Text and item location entries:
==========

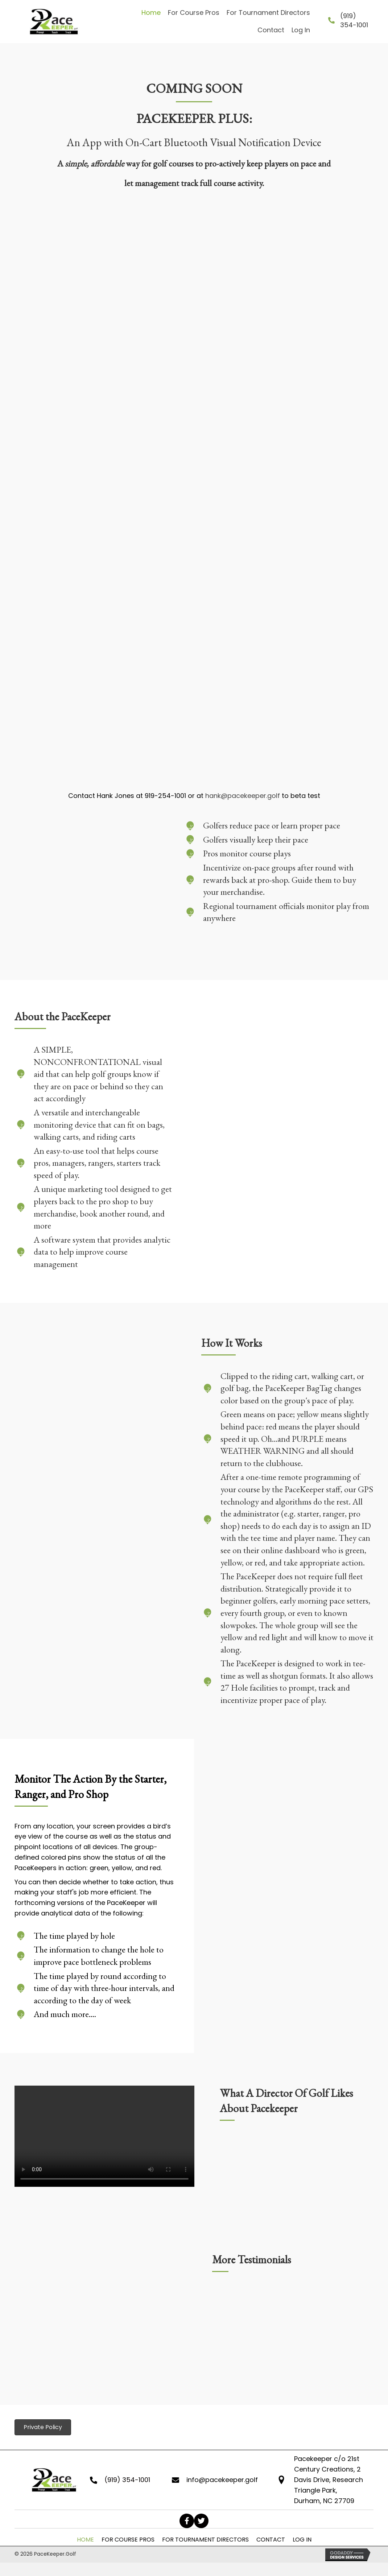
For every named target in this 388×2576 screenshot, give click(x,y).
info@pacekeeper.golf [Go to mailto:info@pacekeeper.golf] (222, 2479)
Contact (270, 2539)
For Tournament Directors (205, 2539)
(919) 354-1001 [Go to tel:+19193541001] (127, 2479)
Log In (302, 2539)
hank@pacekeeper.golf (242, 795)
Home (85, 2539)
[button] (186, 2521)
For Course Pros (128, 2539)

==========

_Given task_
Copy every line of the records above verbatim, omitting the pictures.

_Exercise output_
For every named target in this 388×2576 screenshot, give click(x,y).
info@pacekeeper.golf [Go to mailto:info@pacekeeper.golf] (222, 2479)
Contact (270, 2539)
For Tournament Directors (205, 2539)
(919) 354-1001 [Go to tel:+19193541001] (127, 2479)
Log In (302, 2539)
hank@pacekeeper.golf (242, 795)
Home (85, 2539)
[button] (186, 2521)
For Course Pros (128, 2539)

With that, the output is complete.